Forrest was a simple, uncomplicated man with below average intelligence whose mantra came from his beloved mother: “Life is like a box of chocolates. You never know what you’re gonna get.” In spite of his lack of smarts, Forrest manages to accidentally impress legendary University of Alabama football coach Bear Bryant with his running ability — after Bryant spots him running away from bullies. It wins Forrest a star spot on the famous Crimson Tide team.
While attending Alabama he is in the crowd that witnesses Democratic Alabama Governor George Wallace’s infamous stand-in-the-schoolhouse-door episode, in which the progressive governor tried to block the admission of black students to the university. And on Forrest rolls through life, meeting JFK in the White House, as a member of the All-American football team, running away in Vietnam — straight into a firefight in which he performs so heroically he is back at the White House, this time being awarded the Medal of Honor by President Lyndon Johnson.
A few years later he is invited back to meet President Nixon, who is so impressed he arranges for Forrest to stay overnight in the Watergate Hotel. Where, you guessed it, responding to what he thought was a hotel power outage Forrest winds up exposing the Watergate burglaries and accidentally exploding the Watergate scandal — which results in Nixon’s resignation.
Does any of this now sound familiar in terms of Barack Obama?
More to the point, who was the president in the late 20th century for whom making up stories about everything from his own biography to his policies became such a severe liability with the public that it wound up ending his presidency?

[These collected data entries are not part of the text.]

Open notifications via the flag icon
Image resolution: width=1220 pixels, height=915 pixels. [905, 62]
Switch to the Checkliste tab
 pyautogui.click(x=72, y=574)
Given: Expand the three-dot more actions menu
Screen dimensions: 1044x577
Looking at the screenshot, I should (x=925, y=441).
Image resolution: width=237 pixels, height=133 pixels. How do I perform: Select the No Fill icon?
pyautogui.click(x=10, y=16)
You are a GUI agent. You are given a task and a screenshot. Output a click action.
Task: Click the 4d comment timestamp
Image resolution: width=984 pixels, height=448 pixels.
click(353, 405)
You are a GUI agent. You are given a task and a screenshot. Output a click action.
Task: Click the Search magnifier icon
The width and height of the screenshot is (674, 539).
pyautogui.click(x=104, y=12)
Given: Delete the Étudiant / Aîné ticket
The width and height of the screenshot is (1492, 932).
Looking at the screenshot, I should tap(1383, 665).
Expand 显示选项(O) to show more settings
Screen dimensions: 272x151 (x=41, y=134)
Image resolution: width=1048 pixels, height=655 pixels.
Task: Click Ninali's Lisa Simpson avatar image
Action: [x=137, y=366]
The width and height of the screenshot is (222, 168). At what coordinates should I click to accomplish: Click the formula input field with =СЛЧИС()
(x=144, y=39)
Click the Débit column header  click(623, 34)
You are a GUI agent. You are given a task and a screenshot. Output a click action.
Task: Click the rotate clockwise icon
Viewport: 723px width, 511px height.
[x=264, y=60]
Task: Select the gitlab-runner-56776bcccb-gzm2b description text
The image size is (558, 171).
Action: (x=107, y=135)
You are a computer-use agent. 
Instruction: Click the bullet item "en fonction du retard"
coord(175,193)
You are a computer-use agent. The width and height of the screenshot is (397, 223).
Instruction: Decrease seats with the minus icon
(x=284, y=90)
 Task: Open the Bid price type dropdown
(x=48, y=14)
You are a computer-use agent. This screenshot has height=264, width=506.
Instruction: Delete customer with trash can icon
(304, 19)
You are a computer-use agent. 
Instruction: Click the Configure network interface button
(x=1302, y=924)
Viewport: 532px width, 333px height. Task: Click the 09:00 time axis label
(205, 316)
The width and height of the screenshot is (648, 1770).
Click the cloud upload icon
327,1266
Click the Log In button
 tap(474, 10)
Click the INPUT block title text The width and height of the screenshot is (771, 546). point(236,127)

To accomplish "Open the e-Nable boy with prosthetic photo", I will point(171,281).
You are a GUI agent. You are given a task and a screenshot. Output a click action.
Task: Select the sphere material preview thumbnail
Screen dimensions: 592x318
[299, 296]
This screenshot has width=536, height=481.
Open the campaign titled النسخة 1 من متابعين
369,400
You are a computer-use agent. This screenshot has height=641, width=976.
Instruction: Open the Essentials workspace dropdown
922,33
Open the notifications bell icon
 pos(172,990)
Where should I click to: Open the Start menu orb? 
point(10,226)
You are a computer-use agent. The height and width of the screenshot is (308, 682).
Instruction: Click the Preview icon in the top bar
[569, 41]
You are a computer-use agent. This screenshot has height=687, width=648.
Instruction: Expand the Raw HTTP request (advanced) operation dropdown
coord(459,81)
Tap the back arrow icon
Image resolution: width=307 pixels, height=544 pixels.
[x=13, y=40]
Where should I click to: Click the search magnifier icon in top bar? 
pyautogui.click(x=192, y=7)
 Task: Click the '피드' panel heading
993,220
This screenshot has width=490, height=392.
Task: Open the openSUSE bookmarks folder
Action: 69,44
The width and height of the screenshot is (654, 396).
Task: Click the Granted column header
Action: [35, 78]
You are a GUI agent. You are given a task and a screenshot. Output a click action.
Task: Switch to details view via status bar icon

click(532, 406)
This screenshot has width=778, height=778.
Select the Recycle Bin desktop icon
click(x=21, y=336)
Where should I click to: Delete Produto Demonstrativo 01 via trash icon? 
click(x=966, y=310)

Yes indeed. That would be Barack Obama’s old presidential pal Lyndon B. Johnson. Of whom the Obama White House says by way of connecting the two in Zelig-Gump fashion:
President Lyndon Johnson signed Medicare into law in 1965 — providing millions of elderly healthcare stability. President Obama’s historic health care reform law, the Affordable Care Act, strengthens Medicare, offers eligible seniors a range of preventive services with no cost-sharing, and provides discounts on drugs when in the coverage gap known as the “donut hole.”
What happened to LBJ?
The idea that the man who had succeeded John F. Kennedy in the middle of the horrific national trauma that was JFK’s assassination might in fact have a habitual trouble with telling the truth took a while to permeate the nation’s shocked consciousness.
In the words of Theodore H. White, author of the famous Making of the President series: “The distrust of the President was slow in growing.”
But once that distrust took root, once Americans began to see a pattern of willfully not telling the truth in matters small and very large, there was no stopping it.
• Just like Obama, LBJ lied about his economic program. Johnson insisted he couldn’t produce a budget that was less than $102 billion. (The cost of running the government in LBJ’s first days, believe it or not, was only billions.) Suddenly LBJ dramatically announces a magic solution that he has produced a budget that is $98 billion — keeping the budget under a symbolic $100 billion! Eventually it became clear to Americans that LBJ knew right from the beginning that his budget was going to be under $100 billion — the whole public show just that. A show. By the time LBJ’s economic policies of massive government spending had turned sour in 1966 — a mere two years after his thunderous election in 1964 — fewer and fewer Americans believed anything he had to say.
• Just like Obama, LBJ lied about his foreign policy. While Obama swore up and down he was going to close Guantanamo — and didn’t — Johnson swore up and down that he had “no intention” of removing General William Westmoreland, his commander in Vietnam. Then, of course, he did just that — and it was discovered LBJ had already decided to remove Westmoreland when he was repeatedly insisting he had no intention of doing so.